AUFGABE A:
Prüfe, ob die Aussagen (i) bis (iii) mit dem Textauszug übereinstimmen, und belege jedes Ja oder Nein mit der entscheidenden Stelle als wörtlichem Zitat.
(i) Die Zentralbanken verfolgen das Ziel, die Inflation bei höchstens 2 % zu halten.
(ii) In der Vergangenheit gingen Phasen hoher Inflation eher mit hohen Aktienrenditen einher.
(iii) Der Grundsatz der breiten Diversifikation betrifft nur einzelne Unternehmen, nicht einzelne Länder.
AUFGABE B:
Beantworte mithilfe des Textauszugs diese Fragen:
(i) Welche Lesedauer ist angegeben?
(ii) Bei welchen Produkten lassen sich höhere Preise meistens durchsetzen?
(iii) Wessen Experten haben den Zusammenhang zwischen Inflation und Aktienrenditen analysiert?
AUFGABE C:
Übertrage aus dem Textauszug den Abschnitt von „Es gibt verschiedene“ bis einschließlich „mehr Geld haben.“ in unveränderter Form.

Kann ein ETF ewig steigen?
 
  • Level: Für Fortgeschrittene
  • Lesedauer: 10 Minuten
Was du in diesem Artikel erfährst
Nichts ist unendlich außer dem Universum und der menschlichen Dummheit. Beim Universum bin ich mir noch nicht ganz sicher.”
So hat es Albert Einstein ausgedrückt und der Mann kannte sich ja gut aus mit dem Konzept von Unendlichkeit in Sachen Raum und Zeit. Damit wäre die Frage, ob ein ETF ewig steigen kann, eigentlich schon geklärt. Aber weil es eine sehr beliebte Frage von Anlegerinnen und Anlegern ist, versuchen wir trotzdem, eine Antwort darauf zu finden.

Solange es Inflation gibt, steigen auch die Kurse von ETFs, richtig?

Es gibt verschiedene Erklärungsansätze zu dieser Frage. Fangen wir mal mit Inflation an. Theoretisch bedeuten höhere Preise ja, dass mehr Geld bei den Unternehmen hängen bleibt. Sie sind also mehr wert und dementsprechend würde auch der Aktienkurs steigen.
Heißt: Solange es Inflation gibt, steigen auch die Kurse von ETFs, richtig?
So einfach ist es leider nicht. Zunächst mal hängt viel davon ab, ob das Unternehmen überhaupt höhere Preise durchsetzen kann. Bei Lebensmitteln geht das meistens, aber teure Produkte, die man nicht unbedingt braucht, kann man sich auch verkneifen oder den Kauf noch ein bisschen hinausschieben. Da ist es also schwer, die Preise anzuheben. Außerdem steigen wahrscheinlich auch die Kosten für Einkauf und Produktion und die Mitarbeiterinnen und Mitarbeiter wollen mehr Geld haben.
Und dann gibt es noch einen Faktor: Die Zentralbanken haben das Ziel, die Inflation bei maximal 2% zu halten – steigt sie darüber hinaus, werden die Zinsen erhöht. Und das wiederum wirkt sich eher negativ auf Aktienkurse aus. Tatsächlich war es in der Vergangenheit so, dass Phasen von hoher Inflation eher für niedrige Aktienrenditen gesorgt haben. Das haben die Experten des Flossbach von Storch Research Institutes analysiert.
Die Inflation wird also eher nicht dazu führen, dass ein ETF ewig steigt.

Jedes erfolgreiche Unternehmen kann prinzipiell obsolet werden

Grundsätzlich kann man erst einmal sagen: Einzelne Unternehmen sind Menschen nicht unähnlich – sie haben eine bestimmte Lebensdauer. Unternehmen gehen irgendwann unter oder werden ersetzt. Deshalb ist breite Diversifikation auch so wichtig. Dieser Grundsatz gilt sogar für einzelne Länder!

BEREITGESTELLTES MATERIAL:
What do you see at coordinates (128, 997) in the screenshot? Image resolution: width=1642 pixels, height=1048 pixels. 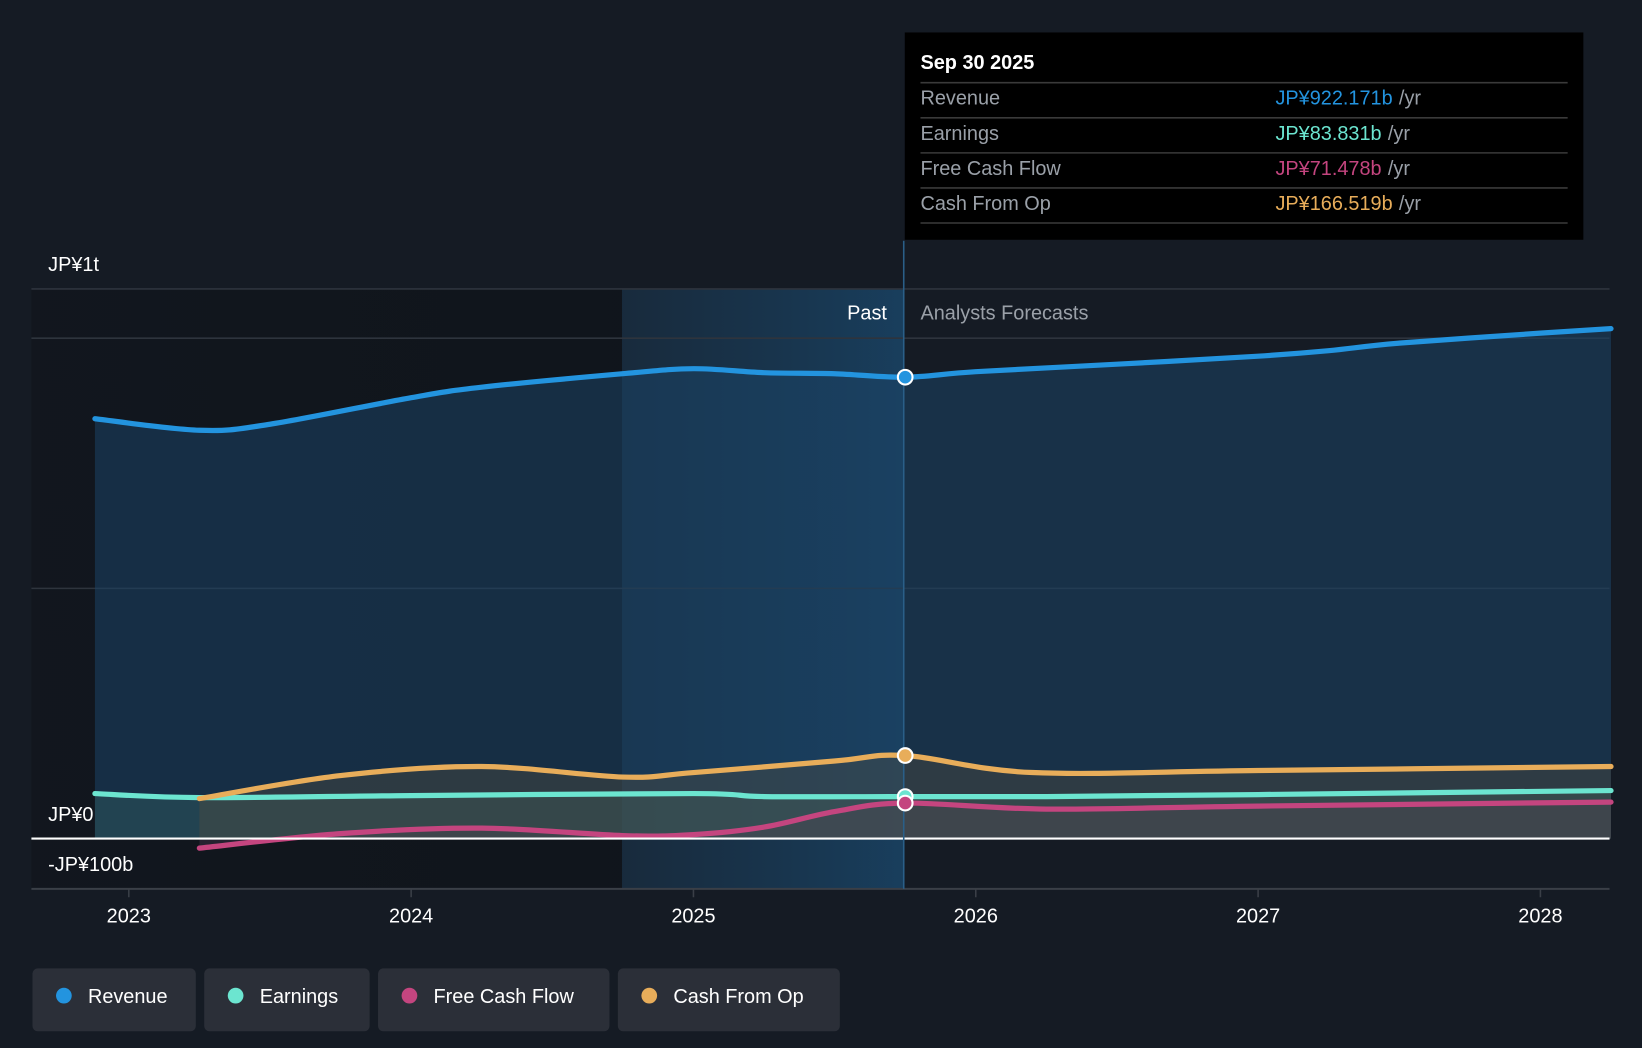 I see `legend-label: Revenue` at bounding box center [128, 997]. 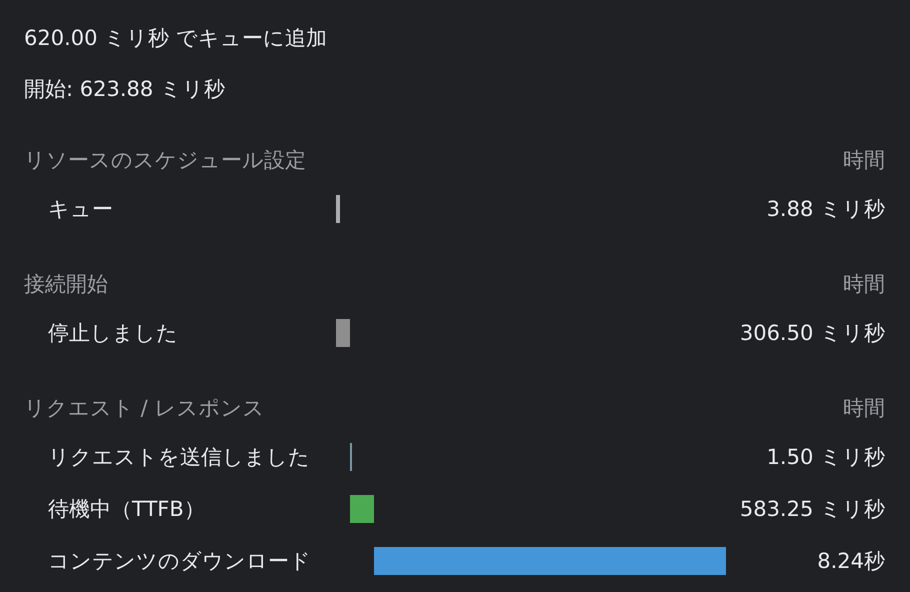 What do you see at coordinates (812, 334) in the screenshot?
I see `duration-text: 306.50 ミリ秒` at bounding box center [812, 334]. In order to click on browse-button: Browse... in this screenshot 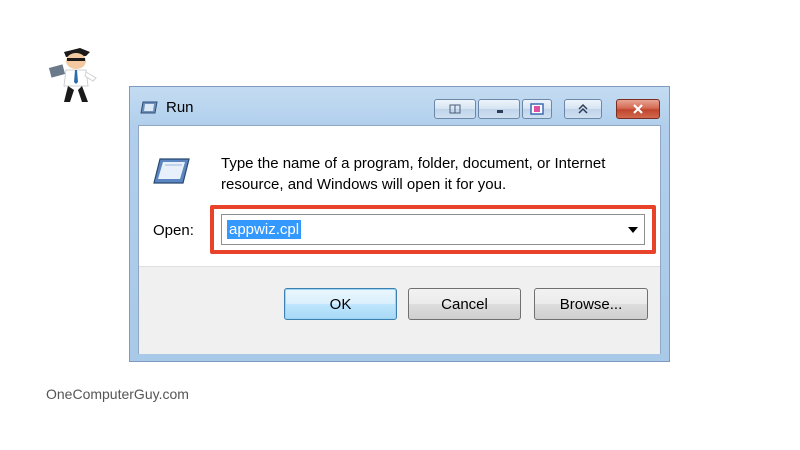, I will do `click(591, 304)`. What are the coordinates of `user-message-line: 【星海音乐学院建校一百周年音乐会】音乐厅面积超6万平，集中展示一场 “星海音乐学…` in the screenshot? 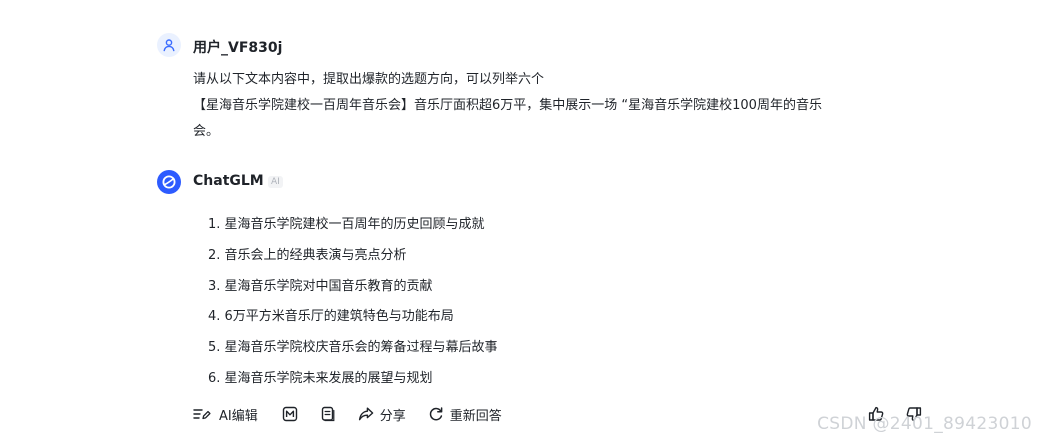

ANTWORT A:
(i) Ja: „Die Zentralbanken haben das Ziel, die Inflation bei maximal 2% zu halten“
(ii) Nein: „Tatsächlich war es in der Vergangenheit so, dass Phasen von hoher Inflation eher für niedrige Aktienrenditen gesorgt haben.“
(iii) Nein: „Dieser Grundsatz gilt sogar für einzelne Länder!“

ANTWORT B:
(i) 10 Minuten
(ii) Bei Lebensmitteln
(iii) Die Experten des Flossbach von Storch Research Institutes

ANTWORT C:
Es gibt verschiedene Erklärungsansätze zu dieser Frage. Fangen wir mal mit Inflation an. Theoretisch bedeuten höhere Preise ja, dass mehr Geld bei den Unternehmen hängen bleibt. Sie sind also mehr wert und dementsprechend würde auch der Aktienkurs steigen.
Heißt: Solange es Inflation gibt, steigen auch die Kurse von ETFs, richtig?
So einfach ist es leider nicht. Zunächst mal hängt viel davon ab, ob das Unternehmen überhaupt höhere Preise durchsetzen kann. Bei Lebensmitteln geht das meistens, aber teure Produkte, die man nicht unbedingt braucht, kann man sich auch verkneifen oder den Kauf noch ein bisschen hinausschieben. Da ist es also schwer, die Preise anzuheben. Außerdem steigen wahrscheinlich auch die Kosten für Einkauf und Produktion und die Mitarbeiterinnen und Mitarbeiter wollen mehr Geld haben.